There are several etymologies for the origin of the name "Beersheba": The oath of Abraham and Abimelech (well of the oath) is the one stated in Gen. 21:31. Others include the seven wells dug by Isaac (seven wells), though only three or four have been identified; the oath of Isaac and Abimelech (well of the oath in Gen. 26:33); the seven ewes that sealed Abraham and Abimelech's oath (well of the seven). Be'er is the Hebrew word for well; sheva could mean "seven" or "oath" (from the Hebrew word shvu'a).

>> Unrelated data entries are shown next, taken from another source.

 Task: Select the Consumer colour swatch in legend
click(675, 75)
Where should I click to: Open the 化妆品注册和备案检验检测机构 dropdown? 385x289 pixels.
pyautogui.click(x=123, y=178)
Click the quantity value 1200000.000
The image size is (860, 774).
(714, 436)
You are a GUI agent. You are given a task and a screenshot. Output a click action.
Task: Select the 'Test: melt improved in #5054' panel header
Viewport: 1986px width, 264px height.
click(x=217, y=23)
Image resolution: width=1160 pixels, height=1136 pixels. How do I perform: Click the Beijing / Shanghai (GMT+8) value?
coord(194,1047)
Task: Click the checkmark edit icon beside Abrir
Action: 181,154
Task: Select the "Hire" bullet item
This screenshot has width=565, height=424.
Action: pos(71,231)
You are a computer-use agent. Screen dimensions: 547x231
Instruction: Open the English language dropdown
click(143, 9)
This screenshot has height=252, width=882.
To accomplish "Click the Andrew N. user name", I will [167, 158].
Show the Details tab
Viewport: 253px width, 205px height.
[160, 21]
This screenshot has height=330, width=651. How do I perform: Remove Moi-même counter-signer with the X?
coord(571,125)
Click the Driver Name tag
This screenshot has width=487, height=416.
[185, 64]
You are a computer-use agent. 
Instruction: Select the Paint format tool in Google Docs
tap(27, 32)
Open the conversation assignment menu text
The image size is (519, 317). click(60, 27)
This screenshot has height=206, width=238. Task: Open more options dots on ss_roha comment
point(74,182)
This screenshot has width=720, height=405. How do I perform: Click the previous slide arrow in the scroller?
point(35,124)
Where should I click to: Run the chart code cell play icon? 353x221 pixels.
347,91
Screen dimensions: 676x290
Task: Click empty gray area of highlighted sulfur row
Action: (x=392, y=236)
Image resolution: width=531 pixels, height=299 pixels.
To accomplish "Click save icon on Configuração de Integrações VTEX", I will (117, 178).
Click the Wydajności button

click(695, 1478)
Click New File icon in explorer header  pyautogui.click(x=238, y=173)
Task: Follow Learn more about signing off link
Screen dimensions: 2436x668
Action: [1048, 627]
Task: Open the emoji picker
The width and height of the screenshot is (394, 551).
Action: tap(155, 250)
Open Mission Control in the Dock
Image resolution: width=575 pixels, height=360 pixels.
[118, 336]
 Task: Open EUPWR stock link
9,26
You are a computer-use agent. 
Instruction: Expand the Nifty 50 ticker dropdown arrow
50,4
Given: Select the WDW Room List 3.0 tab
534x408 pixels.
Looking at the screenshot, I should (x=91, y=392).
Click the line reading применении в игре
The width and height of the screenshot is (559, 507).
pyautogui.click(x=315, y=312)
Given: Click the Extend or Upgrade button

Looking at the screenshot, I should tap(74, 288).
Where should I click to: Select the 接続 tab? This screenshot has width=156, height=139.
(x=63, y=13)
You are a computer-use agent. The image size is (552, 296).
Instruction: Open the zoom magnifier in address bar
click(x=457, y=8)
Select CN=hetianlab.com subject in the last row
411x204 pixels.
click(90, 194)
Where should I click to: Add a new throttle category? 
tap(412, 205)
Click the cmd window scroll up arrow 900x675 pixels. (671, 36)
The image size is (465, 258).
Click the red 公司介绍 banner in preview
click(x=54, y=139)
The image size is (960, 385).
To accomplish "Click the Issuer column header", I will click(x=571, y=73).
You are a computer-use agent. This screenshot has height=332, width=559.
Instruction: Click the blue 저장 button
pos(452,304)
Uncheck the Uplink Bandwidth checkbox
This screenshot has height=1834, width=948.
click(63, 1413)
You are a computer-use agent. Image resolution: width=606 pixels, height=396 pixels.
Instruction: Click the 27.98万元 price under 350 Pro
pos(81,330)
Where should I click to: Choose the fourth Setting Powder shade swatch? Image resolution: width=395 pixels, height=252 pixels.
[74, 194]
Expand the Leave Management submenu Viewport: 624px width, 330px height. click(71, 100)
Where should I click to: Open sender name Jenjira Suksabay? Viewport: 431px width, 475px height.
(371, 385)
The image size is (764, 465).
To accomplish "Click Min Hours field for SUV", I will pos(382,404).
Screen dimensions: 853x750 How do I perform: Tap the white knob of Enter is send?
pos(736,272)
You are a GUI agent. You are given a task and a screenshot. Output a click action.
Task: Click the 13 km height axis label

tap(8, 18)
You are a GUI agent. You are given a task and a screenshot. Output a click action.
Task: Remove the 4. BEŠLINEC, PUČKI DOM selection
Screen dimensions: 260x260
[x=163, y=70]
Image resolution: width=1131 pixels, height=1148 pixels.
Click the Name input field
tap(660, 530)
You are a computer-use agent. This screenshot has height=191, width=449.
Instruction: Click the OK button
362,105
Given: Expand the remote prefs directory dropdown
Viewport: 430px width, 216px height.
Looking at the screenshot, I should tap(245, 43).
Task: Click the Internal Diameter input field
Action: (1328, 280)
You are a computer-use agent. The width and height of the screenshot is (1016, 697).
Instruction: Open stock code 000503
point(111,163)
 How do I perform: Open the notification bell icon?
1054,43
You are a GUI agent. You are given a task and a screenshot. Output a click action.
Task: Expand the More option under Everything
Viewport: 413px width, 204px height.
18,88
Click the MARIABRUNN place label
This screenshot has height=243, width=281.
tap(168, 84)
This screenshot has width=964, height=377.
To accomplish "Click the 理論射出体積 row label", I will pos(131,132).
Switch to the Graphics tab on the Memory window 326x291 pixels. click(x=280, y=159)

In this case the meaning is probably "oath", as the ancient Hebrews believed seven to be a lucky number, and the Hebrew "shvu'a" (to take an oath) literally means " to seven oneself".

 

KINERET

The modern Hebrew name, Kinneret, comes from the Old Testament or Hebrew Tanakh "sea of Kinneret" in Numbers 34:11 andJoshua 13:27, and spelled (Hebrew) כנרות ("Kinnerot") in Joshua 11:2. This name was also found in the scripts of Ugarit, in theAqhat Epic. Kinneret was listed among the "fenced cities" in Joshua 19:35. The name Kinneret may originate from the Hebrew word kinnor ("harp" or "lyre"), in view of the shape of the lake.[6] All Bible writers use the term "sea" (Hebrew יָם yam, Greek Θαλασσα) except the gospel of Luke, written to Theophilus of Macedonia, where it is called "the lake of Genneseret" in Luke 5:1, from the Greek λίμνη Γεννησαρέτ, (limnē Gennēsaret), the "Grecized form of Chinnereth" according to Easton, who says Genneseret means "a garden of riches".[8] The Babylonian Talmud, as well as Flavius Josephus mention the sea by the name "Sea of Ginosar" after the small fertile plain of Ginosar that lies on its western side.

 

NEGEV

The origin of the word negev is from the Hebrew root denoting 'dry'. In the Bible, the word Negev is also used for the direction 'south'; some English-language translations use the spelling "Negeb". In Arabic, the Negev is known as al-Naqab, though it was not thought of as a distinct region until the demarcation of the Egypt-Ottoman frontier in the 19th century and has no traditional Arabic name. During the British Mandate it was called Beersheba sub-district.[3]

 

YAM HAMELACH (DEAD SEA)

In Hebrew, the Dead Sea is Yām ha-Melaḥ (ים המלח), meaning "sea of salt" (Genesis 14:3). In the Bible, the Dead Sea is called the Salt Sea, the Sea of the Arabah, and the Eastern Sea. The designation "Dead Sea" never appears in the Bible. In prose sometimes the term Yām ha-Māvet (ים המוות, "sea of death") is used, due to the scarcity of aquatic life there.[8]

 

YAD VASHEM

The name "Yad Vashem" is taken from a verse in the Book of Isaiah: Even unto them will I give in mine house and within my walls a place and a name (yad vashem) better than of sons and of daughters: I will give them an everlasting name, that shall not be cut off" (Isaiah 56:5). Naming the Holocaust memorial "yad vashem" conveys the idea of establishing a national depository for the names of Jewish victims who have no one to carry their name after death.[1]

 

HAIFA

The ultimate origin of the name Haifa remains unclear. One theory holds it derives from the name of the high priest Caiaphas. Some Christians believe it was named for Saint Peter, whose Aramaic name was Keiphah.[17] Another theory holds it could be derived from the Hebrew verb root חפה (hafa), meaning to cover or shield, i.e. Mount Carmel covers Haifa;[17] others point to a possible origin in the Hebrew word חוֹף (hof), meaning shore, or חוֹף יָפֶה (hof yafe), meaning beautiful shore.[17][18]